Paper No. 1
Presentation Time: 1:30 PM-5:30 PM
DETAILED GEOLOGIC MAPS OF TWO SITES SOUTH OF DANDRIDGE, TENNESSEE, RECORD EVIDENCE OF POLYPHASE PALEOSEISMIC ACTIVITY IN THE EAST TENNESSEE SEISMIC ZONE
The East Tennessee seismic zone (ETSZ) in the southern Appalachians is the second most active intraplate region east of the U.S. Rocky Mountains. This ~50 km-wide, 300 km-long zone of seismicity extends from NE Alabama and NW Georgia to just NE of Knoxville, Tennessee, producing earthquakes at depths of 5-26 km within the basement below the major Paleozoic thrust sheets. Although the ETSZ has not produced historical earthquakes of M>5, others have suggested that it may be capable of generating an “infrequent” M~7.5 event. Small faults and numerous bleached-clay-filled fractures discovered in late Quaternary French Broad River terraces (optically stimulated luminescence ages of terraces range from several tens to >100 ka) along Douglas Reservoir led to a need to grade and map (at 1 in = 5 ft) two small areas E and W of the TN 92 bridge S of Dandridge, Tennessee. The site W of the bridge yielded less information, but still revealed at least three sets of crosscutting fractures (dominant orientations 045, 065, 085, 305; 553 measurements from map) that terminate up-slope against the base of an overlying colluvium. The E site revealed numerous fractures (dominant orientations 055, 305, 335; 701 measurements) and a fault with ~20 cm displacement. Moreover, several bedrock shale “boils” are present that are cut by younger, red clay-filled fractures.
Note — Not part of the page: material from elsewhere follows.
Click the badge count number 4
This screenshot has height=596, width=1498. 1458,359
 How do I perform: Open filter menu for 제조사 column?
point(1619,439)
Few fracture sets in Quaternary sediments parallel those measured in Tennessee Valley and Ridge and Blue Ridge bedrock, but these fractures do not relate well to the present-day 070 orientation of maximum principal stress. The small faults discovered here and elsewhere around Douglas Reservoir all have approximately the same displacement; comparison with estimates of earthquake magnitude from active faults in bedrock suggests the earthquakes that produced these faults were M>6. They have a recurrence history spanning thousands of years.